Recorded information:
++++++++

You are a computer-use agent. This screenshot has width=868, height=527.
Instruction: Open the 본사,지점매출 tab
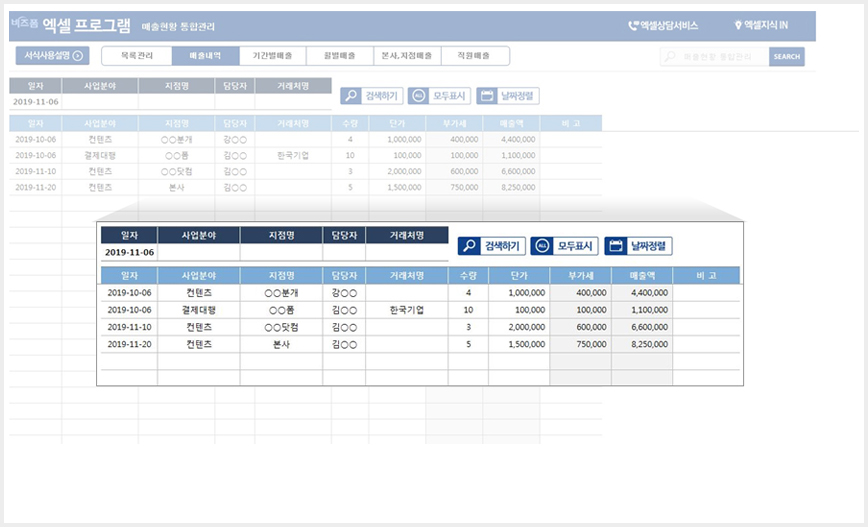click(x=407, y=56)
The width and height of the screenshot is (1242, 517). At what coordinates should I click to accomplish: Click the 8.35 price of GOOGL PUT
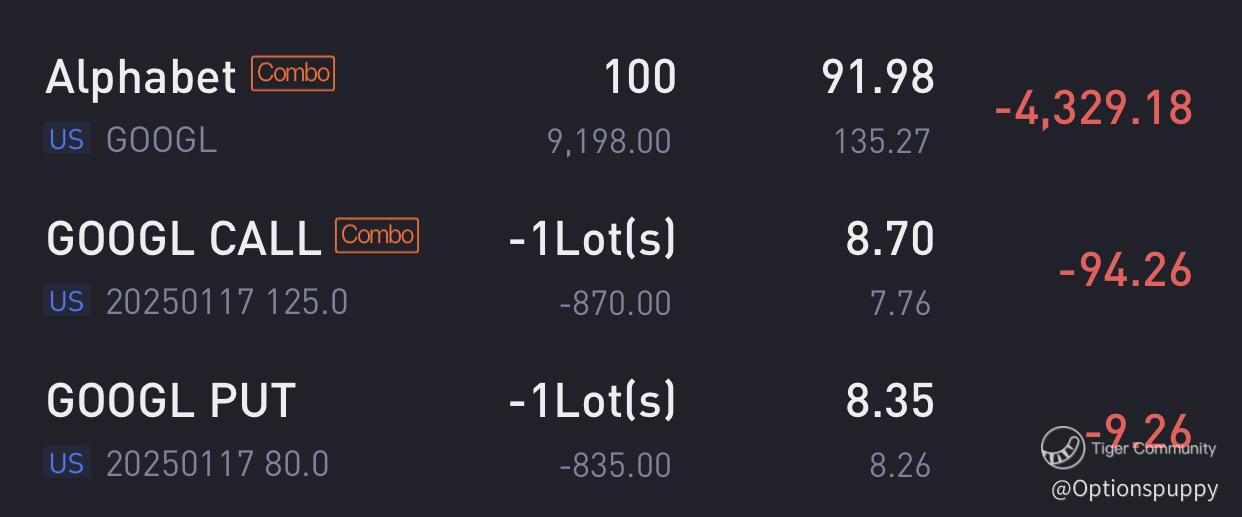(889, 401)
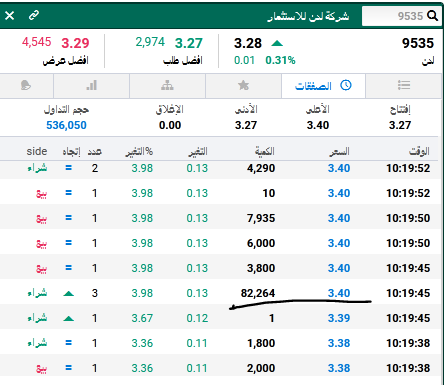Open the bar chart tab icon
The image size is (445, 385).
point(91,85)
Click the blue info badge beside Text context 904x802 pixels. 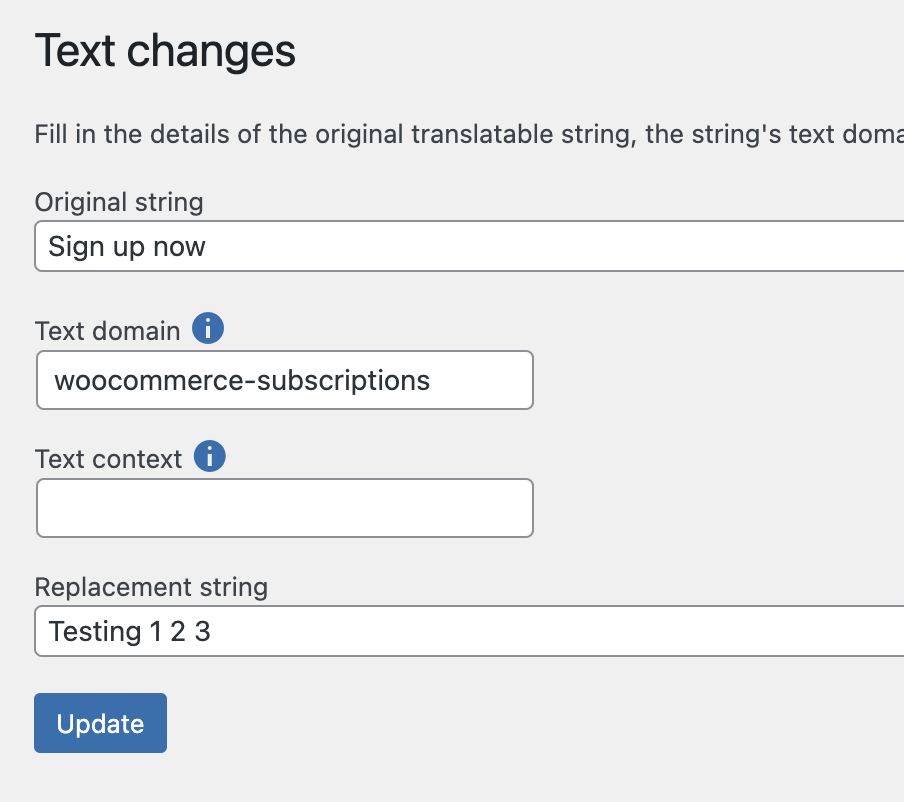pos(209,457)
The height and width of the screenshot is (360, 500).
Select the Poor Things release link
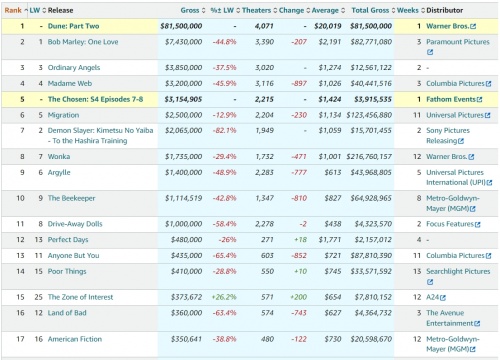click(x=67, y=271)
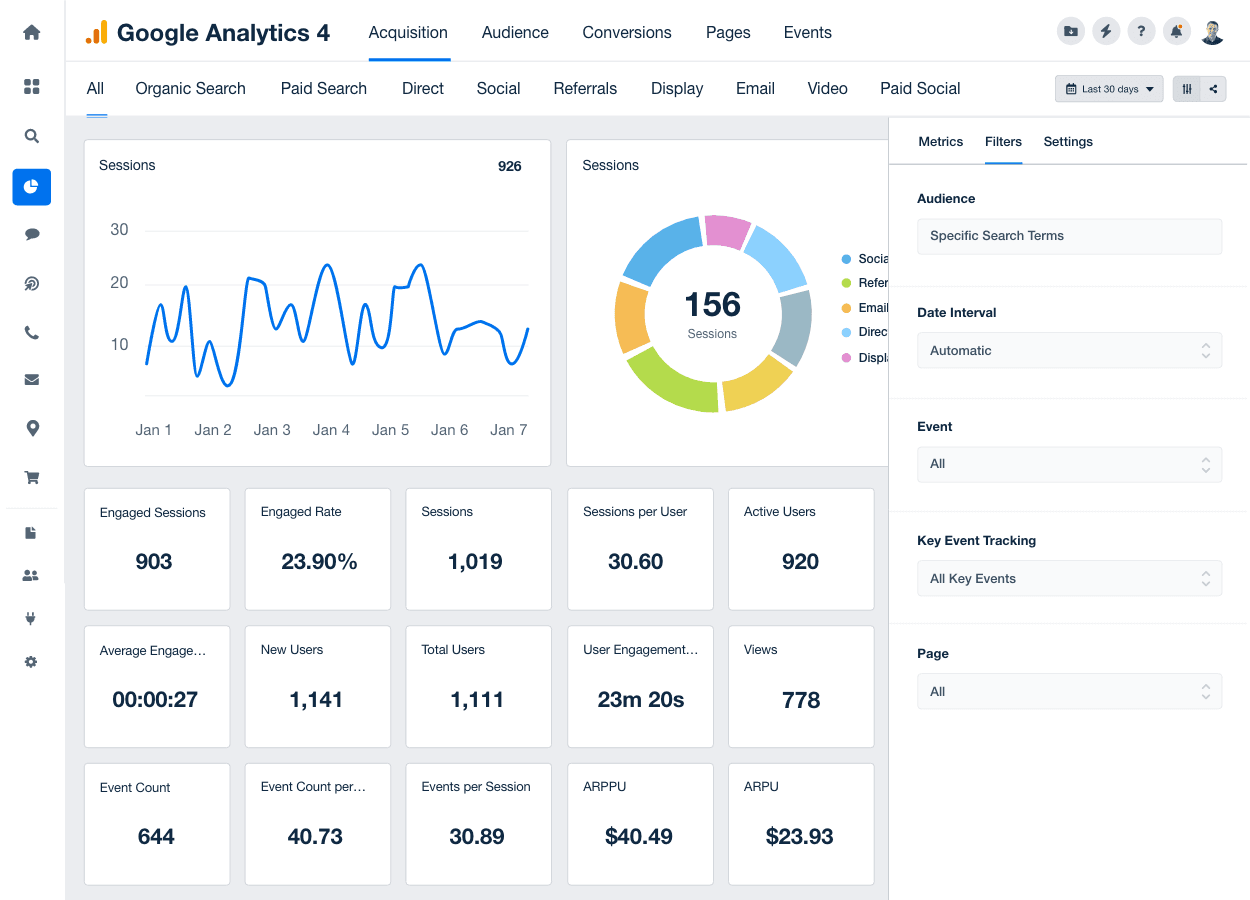Click the lightning quick actions icon

click(x=1106, y=31)

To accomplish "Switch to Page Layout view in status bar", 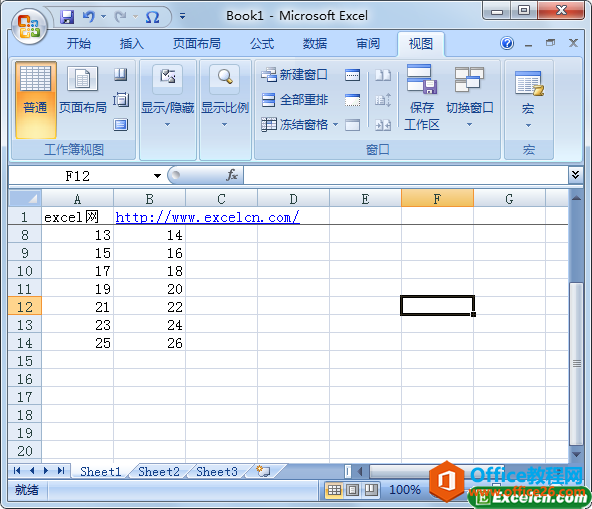I will click(353, 490).
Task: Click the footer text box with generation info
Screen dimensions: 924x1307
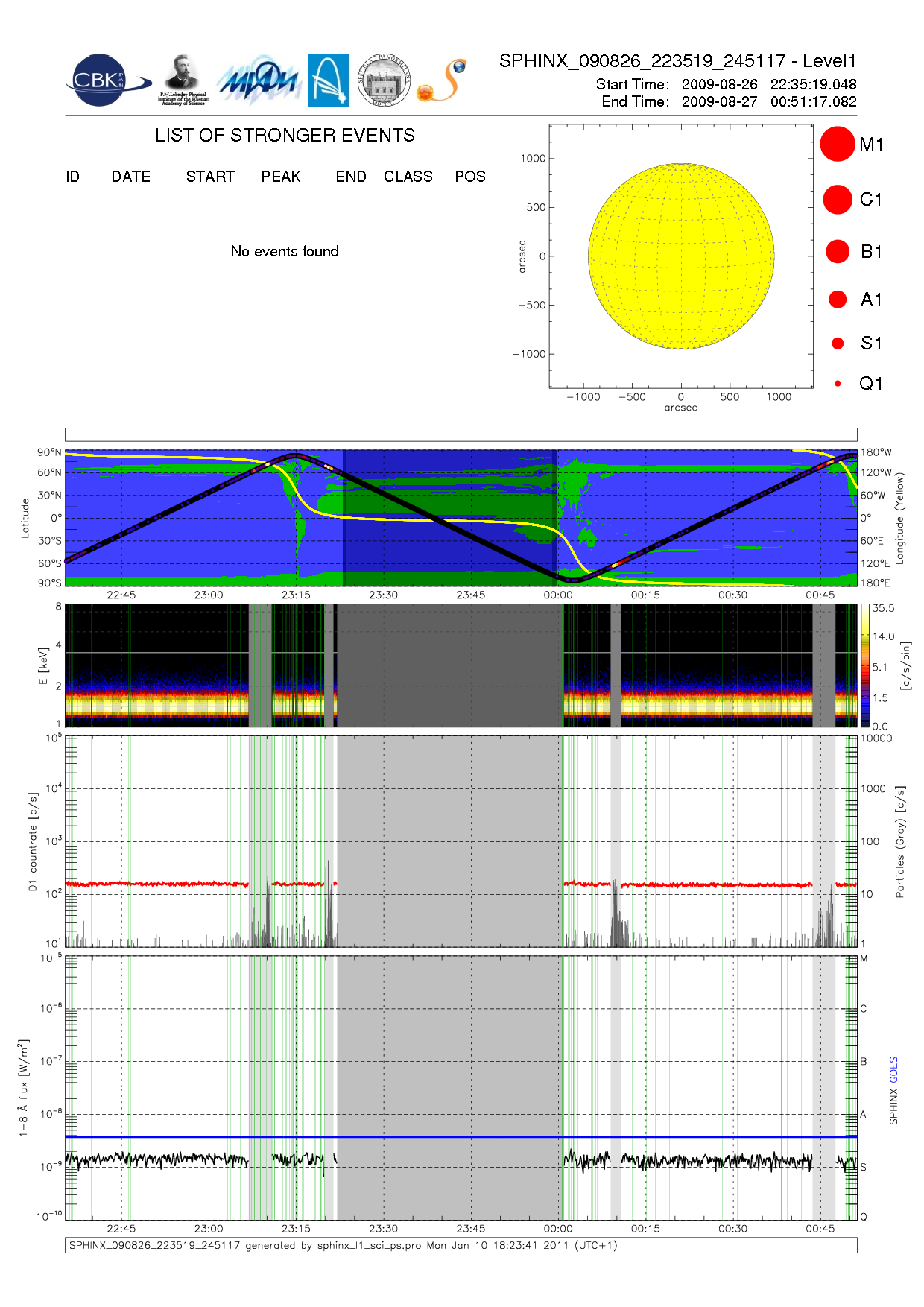Action: coord(461,1245)
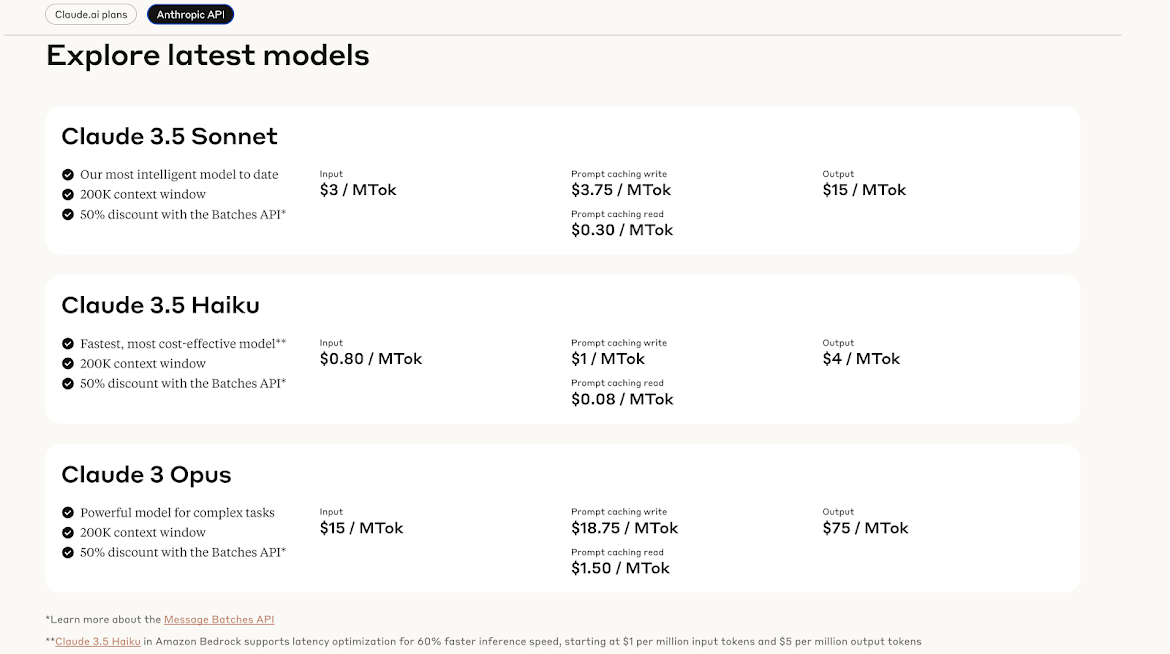Switch to the Claude.ai plans tab

pyautogui.click(x=91, y=14)
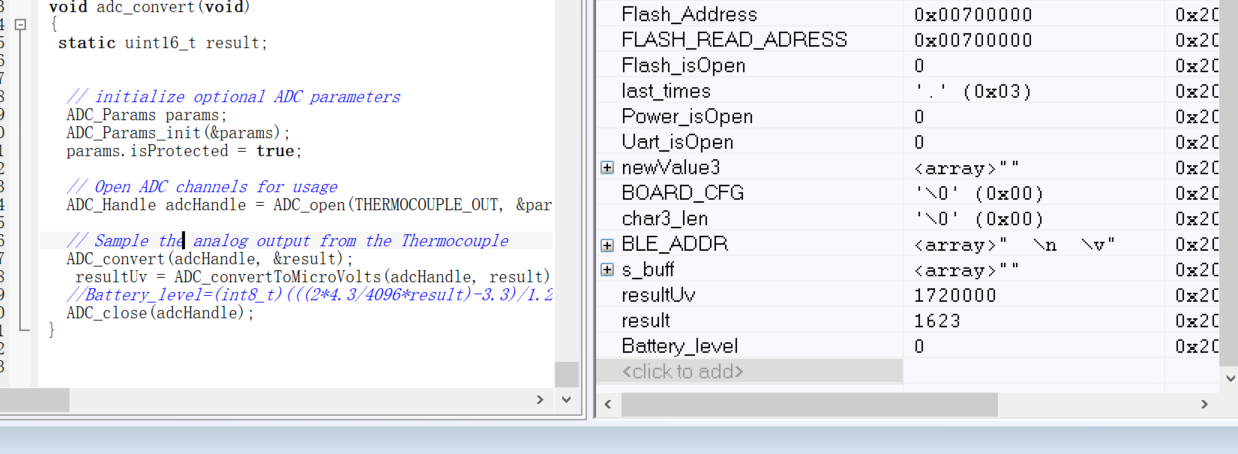Select the last_times value '.' (0x03)
Image resolution: width=1238 pixels, height=454 pixels.
pos(972,91)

++++++++

Work required: Locate "Task: Click the" in the entries above. Copy, exactly and only, the lines from that line to the end, leaving out the pictures.

Answer box:
Task: Click the footer text box with generation info
Screen dimensions: 924x1307
Action: coord(461,1245)
Switch to the Claude.ai plans tab

pyautogui.click(x=91, y=14)
Select the last_times value '.' (0x03)
Image resolution: width=1238 pixels, height=454 pixels.
pos(972,91)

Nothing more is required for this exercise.